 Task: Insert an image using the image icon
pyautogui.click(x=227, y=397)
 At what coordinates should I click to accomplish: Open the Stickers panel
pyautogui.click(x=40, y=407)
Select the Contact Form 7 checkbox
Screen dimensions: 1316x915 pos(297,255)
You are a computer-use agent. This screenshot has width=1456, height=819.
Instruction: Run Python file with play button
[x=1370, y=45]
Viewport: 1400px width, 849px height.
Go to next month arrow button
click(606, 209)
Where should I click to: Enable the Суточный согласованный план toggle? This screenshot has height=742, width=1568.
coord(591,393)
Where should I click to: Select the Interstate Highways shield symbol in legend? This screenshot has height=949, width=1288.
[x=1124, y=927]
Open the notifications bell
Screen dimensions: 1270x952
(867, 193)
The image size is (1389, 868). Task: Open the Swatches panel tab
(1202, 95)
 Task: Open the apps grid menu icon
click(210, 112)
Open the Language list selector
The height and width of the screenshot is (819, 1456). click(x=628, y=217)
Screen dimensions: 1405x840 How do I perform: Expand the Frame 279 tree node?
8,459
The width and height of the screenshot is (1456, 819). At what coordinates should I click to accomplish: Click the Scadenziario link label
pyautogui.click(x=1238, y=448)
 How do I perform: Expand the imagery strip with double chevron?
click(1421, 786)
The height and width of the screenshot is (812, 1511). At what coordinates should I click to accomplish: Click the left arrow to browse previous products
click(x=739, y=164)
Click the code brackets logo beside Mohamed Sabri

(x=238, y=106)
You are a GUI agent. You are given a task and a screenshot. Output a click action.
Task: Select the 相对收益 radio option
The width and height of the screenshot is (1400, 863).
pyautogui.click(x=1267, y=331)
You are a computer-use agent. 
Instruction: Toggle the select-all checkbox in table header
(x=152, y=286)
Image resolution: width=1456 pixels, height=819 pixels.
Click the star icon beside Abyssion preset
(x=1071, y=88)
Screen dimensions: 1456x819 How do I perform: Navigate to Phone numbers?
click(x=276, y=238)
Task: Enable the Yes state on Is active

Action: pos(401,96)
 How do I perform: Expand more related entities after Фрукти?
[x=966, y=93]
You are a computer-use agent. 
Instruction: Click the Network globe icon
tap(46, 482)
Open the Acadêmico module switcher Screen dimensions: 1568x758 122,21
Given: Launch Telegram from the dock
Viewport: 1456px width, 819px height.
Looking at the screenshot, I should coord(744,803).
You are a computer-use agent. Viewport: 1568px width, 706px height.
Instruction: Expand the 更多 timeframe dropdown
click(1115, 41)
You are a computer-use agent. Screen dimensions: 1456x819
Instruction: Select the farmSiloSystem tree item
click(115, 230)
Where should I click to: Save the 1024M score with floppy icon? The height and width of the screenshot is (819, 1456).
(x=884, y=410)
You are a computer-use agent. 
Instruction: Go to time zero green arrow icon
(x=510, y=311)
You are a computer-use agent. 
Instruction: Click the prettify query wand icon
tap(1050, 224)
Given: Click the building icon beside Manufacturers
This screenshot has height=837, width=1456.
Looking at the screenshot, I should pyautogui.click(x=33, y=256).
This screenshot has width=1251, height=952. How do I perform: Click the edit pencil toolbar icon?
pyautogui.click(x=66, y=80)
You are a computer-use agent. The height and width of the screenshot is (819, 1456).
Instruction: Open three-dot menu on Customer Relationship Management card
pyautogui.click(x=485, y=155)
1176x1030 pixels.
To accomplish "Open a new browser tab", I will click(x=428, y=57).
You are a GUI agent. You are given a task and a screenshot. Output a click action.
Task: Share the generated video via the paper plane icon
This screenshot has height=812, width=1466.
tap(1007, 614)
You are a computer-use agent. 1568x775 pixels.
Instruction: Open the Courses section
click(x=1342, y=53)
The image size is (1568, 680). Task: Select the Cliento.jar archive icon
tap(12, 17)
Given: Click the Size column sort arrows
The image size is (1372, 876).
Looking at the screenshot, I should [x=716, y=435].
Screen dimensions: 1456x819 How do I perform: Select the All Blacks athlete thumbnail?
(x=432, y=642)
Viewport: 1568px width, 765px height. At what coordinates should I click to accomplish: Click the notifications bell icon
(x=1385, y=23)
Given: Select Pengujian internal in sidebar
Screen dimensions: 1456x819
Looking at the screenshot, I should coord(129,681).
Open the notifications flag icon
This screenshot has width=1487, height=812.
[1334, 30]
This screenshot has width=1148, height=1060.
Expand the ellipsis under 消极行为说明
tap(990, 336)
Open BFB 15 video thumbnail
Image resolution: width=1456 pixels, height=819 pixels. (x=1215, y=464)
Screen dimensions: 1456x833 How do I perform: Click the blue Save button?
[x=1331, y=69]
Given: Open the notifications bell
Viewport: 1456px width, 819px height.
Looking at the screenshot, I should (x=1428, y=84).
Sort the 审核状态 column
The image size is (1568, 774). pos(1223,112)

→ **Task item**: Please be sure to repeat every entry exactly.

→ **Response to this task**:
 Task: Insert an image using the image icon
pyautogui.click(x=227, y=397)
 At what coordinates should I click to accomplish: Open the Stickers panel
pyautogui.click(x=40, y=407)
Select the Contact Form 7 checkbox
Screen dimensions: 1316x915 pos(297,255)
You are a computer-use agent. This screenshot has width=1456, height=819.
Instruction: Run Python file with play button
[x=1370, y=45]
Viewport: 1400px width, 849px height.
Go to next month arrow button
click(606, 209)
Where should I click to: Enable the Суточный согласованный план toggle? This screenshot has height=742, width=1568.
coord(591,393)
Where should I click to: Select the Interstate Highways shield symbol in legend? This screenshot has height=949, width=1288.
[x=1124, y=927]
Open the notifications bell
Screen dimensions: 1270x952
(867, 193)
The image size is (1389, 868). Task: Open the Swatches panel tab
(1202, 95)
 Task: Open the apps grid menu icon
click(210, 112)
Open the Language list selector
The height and width of the screenshot is (819, 1456). click(x=628, y=217)
Screen dimensions: 1405x840 How do I perform: Expand the Frame 279 tree node?
8,459
The width and height of the screenshot is (1456, 819). At what coordinates should I click to accomplish: Click the Scadenziario link label
pyautogui.click(x=1238, y=448)
 How do I perform: Expand the imagery strip with double chevron?
click(1421, 786)
The height and width of the screenshot is (812, 1511). At what coordinates should I click to accomplish: Click the left arrow to browse previous products
click(x=739, y=164)
Click the code brackets logo beside Mohamed Sabri

(x=238, y=106)
You are a GUI agent. You are given a task and a screenshot. Output a click action.
Task: Select the 相对收益 radio option
The width and height of the screenshot is (1400, 863).
pyautogui.click(x=1267, y=331)
You are a computer-use agent. 
Instruction: Toggle the select-all checkbox in table header
(x=152, y=286)
Image resolution: width=1456 pixels, height=819 pixels.
Click the star icon beside Abyssion preset
(x=1071, y=88)
Screen dimensions: 1456x819 How do I perform: Navigate to Phone numbers?
click(x=276, y=238)
Task: Enable the Yes state on Is active

Action: pos(401,96)
 How do I perform: Expand more related entities after Фрукти?
[x=966, y=93]
You are a computer-use agent. 
Instruction: Click the Network globe icon
tap(46, 482)
Open the Acadêmico module switcher Screen dimensions: 1568x758 122,21
Given: Launch Telegram from the dock
Viewport: 1456px width, 819px height.
Looking at the screenshot, I should coord(744,803).
You are a computer-use agent. Viewport: 1568px width, 706px height.
Instruction: Expand the 更多 timeframe dropdown
click(1115, 41)
You are a computer-use agent. Screen dimensions: 1456x819
Instruction: Select the farmSiloSystem tree item
click(115, 230)
Where should I click to: Save the 1024M score with floppy icon? The height and width of the screenshot is (819, 1456).
(x=884, y=410)
You are a computer-use agent. 
Instruction: Go to time zero green arrow icon
(x=510, y=311)
You are a computer-use agent. 
Instruction: Click the prettify query wand icon
tap(1050, 224)
Given: Click the building icon beside Manufacturers
This screenshot has height=837, width=1456.
Looking at the screenshot, I should pyautogui.click(x=33, y=256).
This screenshot has width=1251, height=952. How do I perform: Click the edit pencil toolbar icon?
pyautogui.click(x=66, y=80)
You are a computer-use agent. The height and width of the screenshot is (819, 1456).
Instruction: Open three-dot menu on Customer Relationship Management card
pyautogui.click(x=485, y=155)
1176x1030 pixels.
To accomplish "Open a new browser tab", I will click(x=428, y=57).
You are a GUI agent. You are given a task and a screenshot. Output a click action.
Task: Share the generated video via the paper plane icon
This screenshot has height=812, width=1466.
tap(1007, 614)
You are a computer-use agent. 1568x775 pixels.
Instruction: Open the Courses section
click(x=1342, y=53)
The image size is (1568, 680). Task: Select the Cliento.jar archive icon
tap(12, 17)
Given: Click the Size column sort arrows
The image size is (1372, 876).
Looking at the screenshot, I should [x=716, y=435].
Screen dimensions: 1456x819 How do I perform: Select the All Blacks athlete thumbnail?
(x=432, y=642)
Viewport: 1568px width, 765px height. At what coordinates should I click to accomplish: Click the notifications bell icon
(x=1385, y=23)
Given: Select Pengujian internal in sidebar
Screen dimensions: 1456x819
Looking at the screenshot, I should coord(129,681).
Open the notifications flag icon
This screenshot has width=1487, height=812.
[1334, 30]
This screenshot has width=1148, height=1060.
Expand the ellipsis under 消极行为说明
tap(990, 336)
Open BFB 15 video thumbnail
Image resolution: width=1456 pixels, height=819 pixels. (x=1215, y=464)
Screen dimensions: 1456x833 How do I perform: Click the blue Save button?
[x=1331, y=69]
Given: Open the notifications bell
Viewport: 1456px width, 819px height.
Looking at the screenshot, I should (x=1428, y=84).
Sort the 审核状态 column
The image size is (1568, 774). pos(1223,112)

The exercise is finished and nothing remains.